「私は、話し合いがしたいだけだ」
買い出しを終えた新庄のところに、領主の使いがやって来た。
「主がシンジョウ様とお話ししたいと申しています」
有無を言わせぬ態度ではなく、あくまでお願いの形をとった依頼である。命令ではない。
なぜ自分に領主の使いがやって来たのか?
それは分からなかったが、新庄は取り敢えず頷いた。
断る理由が特になく、上手くやれば大きな商談もできるだろうからだ。
何より、加倉井がこの町でしただろう、やらかしのアフターケアができるかもしれない。
勝算はある。
必要なものは、勝負に挑む気概だけでいい。
新庄は、つい数日前に領主になったばかりの男と会うことにした。
「よく来てくれた。私はこの町の領主で、シドニーだ。
楽にしてくれたまえ」
新庄が通された部屋には、一人の男が椅子に座っていた。
見た目からして重厚な印象を与える大男だ。
砂漠の男らしい、赤銅色の肌にチリチリの頭。服の上からでも分かる鍛え抜かれた筋肉の自己主張が激しい。

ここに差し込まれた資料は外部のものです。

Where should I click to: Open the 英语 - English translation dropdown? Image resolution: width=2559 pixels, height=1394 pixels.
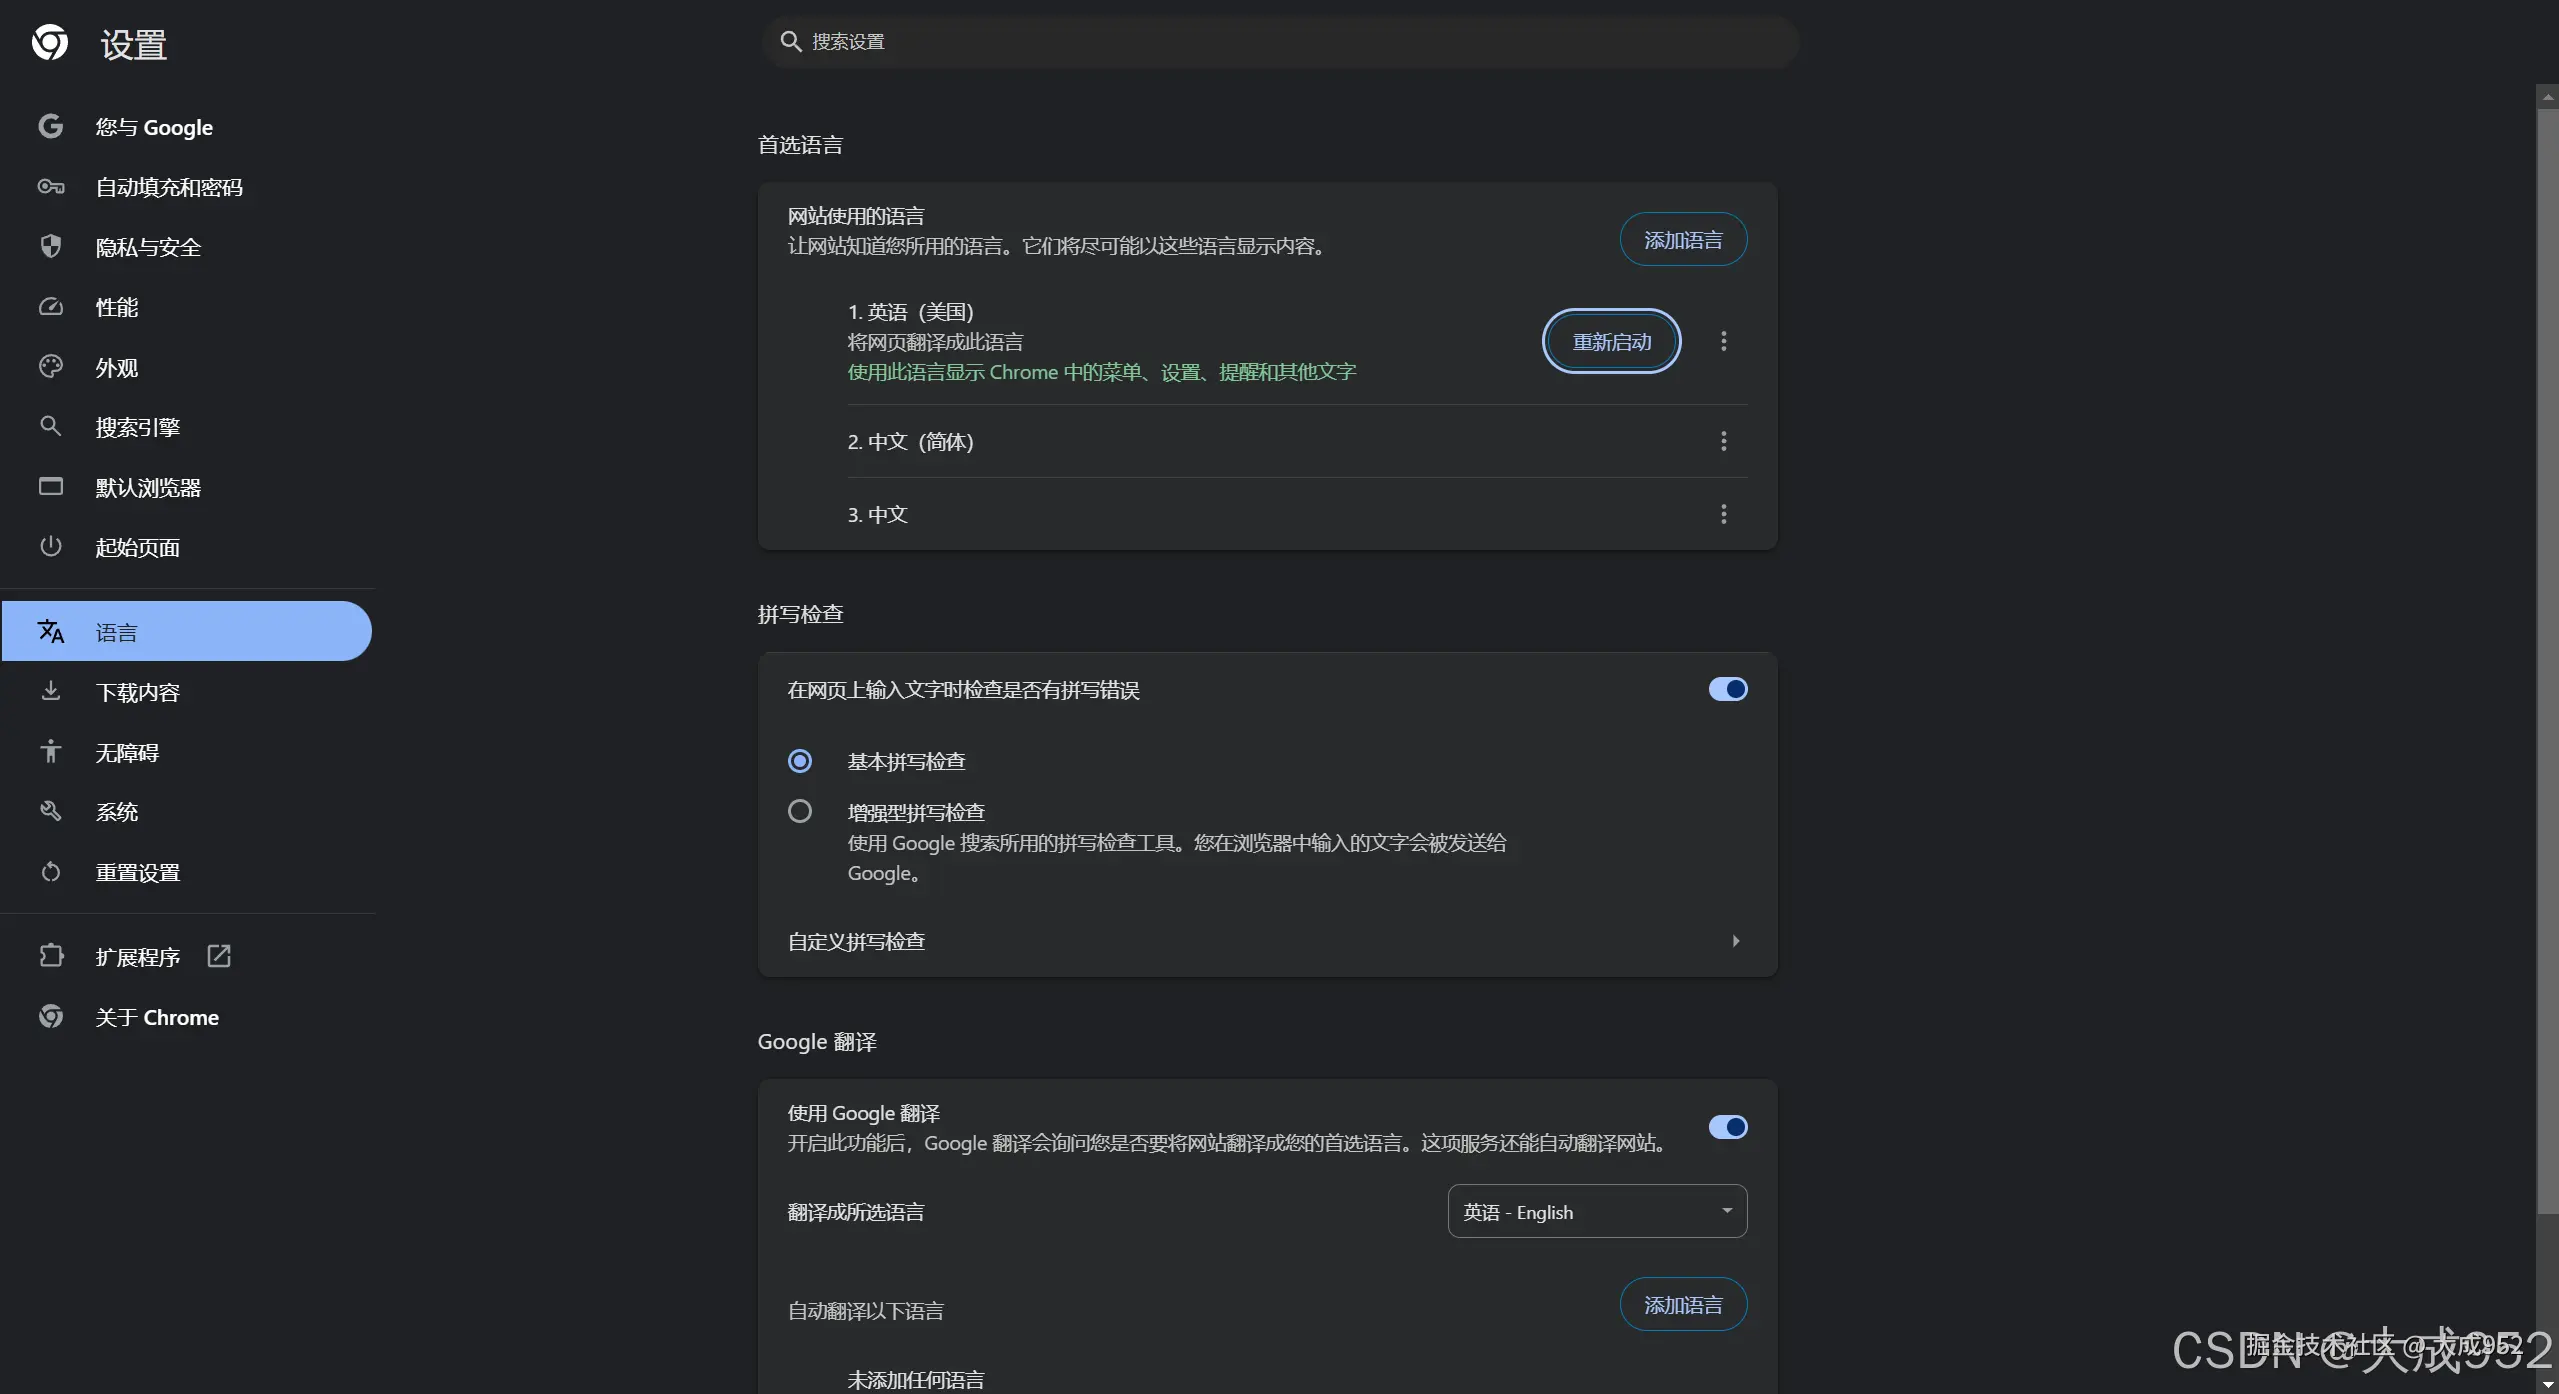click(1597, 1212)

ただ、瞳だけは理知的な印象を与える冷静さを湛えている。筋肉だけの男ではないと、新庄はやや気圧された。
新庄は勧められるままに椅子に座る。
座った椅子は、シドニーの対面である。
「先程も言ったが、楽にしてほしい。とって食うわけではない。私は、話し合いがしたいだけだ」
シドニーは、新庄に楽にするように言うが、それで楽にできるものでもない。
ただ、このままでは話し合いにならないので、新庄は肩の力を抜いたように見せた。
「いきなり話し合いと言われて困惑しているだろう。だが、シンジョウにも関わりや利益がある話ばかりだ。
まずは、先日のカクライの件。
彼女はシンジョウの身内なのだろう。彼女から何か話は聞いているかな?」
「いいや。何も聞いていないし、聞き出す気はないな」
シドニーは、身分は貴族である。
普通に貴族や大商人と言われる連中の相手をするなら遠回しな言葉で婉曲的に話すところを、新庄が平民だろうから、いきなり用件を切り出した。
新庄と加倉井の関係については、まだ憶測ではあったがあえて断定的な口調で話し、「こちらは情報をつかんでいるぞ」といった風を装う。
新庄はシドニーの言葉がカマかけであると分かっていたが、否定する必要もないので、それを肯定し、話を進めることにした。
ここからは、狸と狐の化かし合いである。